# EXCERPT PROVIDED
═══
December 16, 2010 § Leave a Comment
Following on the release of a Nature article on the rise of genome bloggers, in which Manuel Corpas’ Blog is linked, I would like to take this opportunity to announce the release of myKaryoView v2, an open source visualization software for personal genomics. Combining Rafael Jimenez’s and my own efforts, we have significantly augmented myKaryoView’s capabilities to allow users to visualize their personal genomes.
Visualization of one’s own personal genome is done via Bernat Gel’s easyDAS tool. This tool converts files with biological annotations into a DAS source. DAS sources can be thought of as tracks in a genome browser. The beauty of DAS is that it does not require any data to be stored locally and, as long as the reference coordinates are the same, any kind of biological features can be easily integrated.
Exploring My Own Genome With myKaryoView
23andMe analyses results report that I have a 28.1% risk of developing prostate cancer as opposed to a 17.8% average risk in males. This risk is calculated analysing the genotypes of 12 SNPs. The SNP marker rs10993994 shows the greatest risk among the 12 reported markers, a 1.3 increased odds. This SNP is located in 10q11, near the MSMB gene and the found allele (T) has been shown to affect its expression levels, decreasing its cancer suppressor function .
═══
# INSTRUCTIONS
- 1) Answer these questions using the myKaryoView post:
(a) Which tool is used to visualize one's own personal genome, and who made it?
(b) What prostate cancer risk did the 23andMe results report for the writer, compared with the average risk in males?
(c) Which gene is the SNP marker rs10993994 located near?
- 2) Do these statements agree with the myKaryoView post? Answer yes or no for each, and quote the words from the post that decide it.
(a) DAS requires the data to be stored locally.
(b) The prostate cancer risk is calculated from the genotypes of 12 SNPs.
(c) myKaryoView v2 is proprietary software.
- 3) Write the next part of the myKaryoView post, beginning after its final sentence.
═══
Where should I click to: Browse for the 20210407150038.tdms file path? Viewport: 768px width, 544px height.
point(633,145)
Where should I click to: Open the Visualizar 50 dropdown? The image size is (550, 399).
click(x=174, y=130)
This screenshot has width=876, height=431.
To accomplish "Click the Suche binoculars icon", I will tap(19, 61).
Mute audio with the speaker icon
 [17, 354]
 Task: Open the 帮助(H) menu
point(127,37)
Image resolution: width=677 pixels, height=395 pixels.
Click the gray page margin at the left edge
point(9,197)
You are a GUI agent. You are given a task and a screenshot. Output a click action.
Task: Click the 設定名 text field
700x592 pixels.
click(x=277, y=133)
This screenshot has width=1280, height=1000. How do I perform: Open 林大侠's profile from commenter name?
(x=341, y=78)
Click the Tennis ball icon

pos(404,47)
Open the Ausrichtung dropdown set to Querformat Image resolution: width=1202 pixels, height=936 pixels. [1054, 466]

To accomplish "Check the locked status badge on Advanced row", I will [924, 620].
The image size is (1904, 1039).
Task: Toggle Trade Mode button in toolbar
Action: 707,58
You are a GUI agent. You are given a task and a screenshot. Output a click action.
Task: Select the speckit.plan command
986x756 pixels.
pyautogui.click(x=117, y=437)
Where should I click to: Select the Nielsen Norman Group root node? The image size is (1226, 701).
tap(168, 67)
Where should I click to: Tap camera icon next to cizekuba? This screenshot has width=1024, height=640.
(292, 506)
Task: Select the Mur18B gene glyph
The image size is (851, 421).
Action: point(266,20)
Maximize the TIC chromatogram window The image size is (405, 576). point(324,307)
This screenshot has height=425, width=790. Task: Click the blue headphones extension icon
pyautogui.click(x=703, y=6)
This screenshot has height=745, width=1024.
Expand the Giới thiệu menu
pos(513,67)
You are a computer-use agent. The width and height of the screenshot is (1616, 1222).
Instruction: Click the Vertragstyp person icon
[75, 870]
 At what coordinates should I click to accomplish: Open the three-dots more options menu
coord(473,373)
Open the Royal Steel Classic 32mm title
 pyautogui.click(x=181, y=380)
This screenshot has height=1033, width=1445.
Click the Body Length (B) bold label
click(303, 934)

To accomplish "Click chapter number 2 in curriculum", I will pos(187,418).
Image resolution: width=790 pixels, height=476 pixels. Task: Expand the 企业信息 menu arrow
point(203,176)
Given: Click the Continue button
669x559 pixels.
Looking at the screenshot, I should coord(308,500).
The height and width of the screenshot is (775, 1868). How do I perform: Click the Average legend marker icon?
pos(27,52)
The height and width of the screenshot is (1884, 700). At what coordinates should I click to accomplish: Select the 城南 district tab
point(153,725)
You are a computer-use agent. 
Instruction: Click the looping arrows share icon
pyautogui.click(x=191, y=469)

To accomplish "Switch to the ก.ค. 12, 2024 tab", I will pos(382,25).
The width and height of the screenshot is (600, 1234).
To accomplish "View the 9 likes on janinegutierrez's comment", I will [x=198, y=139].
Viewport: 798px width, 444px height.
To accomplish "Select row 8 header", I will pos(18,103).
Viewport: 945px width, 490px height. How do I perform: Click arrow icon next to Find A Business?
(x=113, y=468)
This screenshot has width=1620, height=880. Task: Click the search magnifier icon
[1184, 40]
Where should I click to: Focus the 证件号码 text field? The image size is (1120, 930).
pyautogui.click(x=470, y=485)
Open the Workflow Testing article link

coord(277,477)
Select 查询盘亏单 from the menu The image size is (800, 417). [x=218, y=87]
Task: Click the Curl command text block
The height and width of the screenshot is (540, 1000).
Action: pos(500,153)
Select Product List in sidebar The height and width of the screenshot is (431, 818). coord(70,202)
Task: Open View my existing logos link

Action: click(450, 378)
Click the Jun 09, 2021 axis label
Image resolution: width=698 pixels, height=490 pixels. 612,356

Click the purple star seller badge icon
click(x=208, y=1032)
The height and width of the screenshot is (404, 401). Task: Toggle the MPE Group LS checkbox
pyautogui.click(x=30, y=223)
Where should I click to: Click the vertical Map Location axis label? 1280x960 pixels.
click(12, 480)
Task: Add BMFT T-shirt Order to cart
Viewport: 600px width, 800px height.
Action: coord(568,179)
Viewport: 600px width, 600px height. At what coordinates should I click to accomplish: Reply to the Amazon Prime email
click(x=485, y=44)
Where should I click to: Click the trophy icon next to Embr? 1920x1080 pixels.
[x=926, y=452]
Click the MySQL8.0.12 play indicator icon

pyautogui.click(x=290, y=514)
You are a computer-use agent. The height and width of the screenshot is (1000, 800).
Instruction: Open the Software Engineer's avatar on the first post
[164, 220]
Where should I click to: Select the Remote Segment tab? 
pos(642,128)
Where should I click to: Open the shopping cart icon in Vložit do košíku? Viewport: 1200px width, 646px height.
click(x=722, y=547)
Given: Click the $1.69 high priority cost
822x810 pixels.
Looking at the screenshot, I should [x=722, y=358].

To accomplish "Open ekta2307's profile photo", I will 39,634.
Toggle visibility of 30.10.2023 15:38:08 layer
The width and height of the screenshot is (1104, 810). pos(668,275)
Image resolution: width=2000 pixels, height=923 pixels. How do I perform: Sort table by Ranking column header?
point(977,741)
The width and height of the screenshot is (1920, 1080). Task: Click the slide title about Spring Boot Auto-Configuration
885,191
═══
# RESPONSES
- 1)
(a) The easyDAS tool, made by Bernat Gel.
(b) A 28.1% risk, compared with a 17.8% average risk in males.
(c) The MSMB gene.

- 2)
(a) No: "it does not require any data to be stored locally"
(b) Yes: "This risk is calculated analysing the genotypes of 12 SNPs."
(c) No: "an open source visualization software for personal genomics"

- 3)
Having no history of prostate cancer in close relatives, I wanted to find more information about this SNP in order to confirm results. My whole genome profile, containing > 570,000 SNPs, was downloaded from 23andMe and a DAS source was created using easyDAS. The resulting data source was held privately in my newly created easyDAS account. Once easyDAS creates a new DAS source, the data is available through a URL. I pasted the URL for my genome data into the myKaryoView interface, selecting all accompanying tracks to be shown in its zoom view.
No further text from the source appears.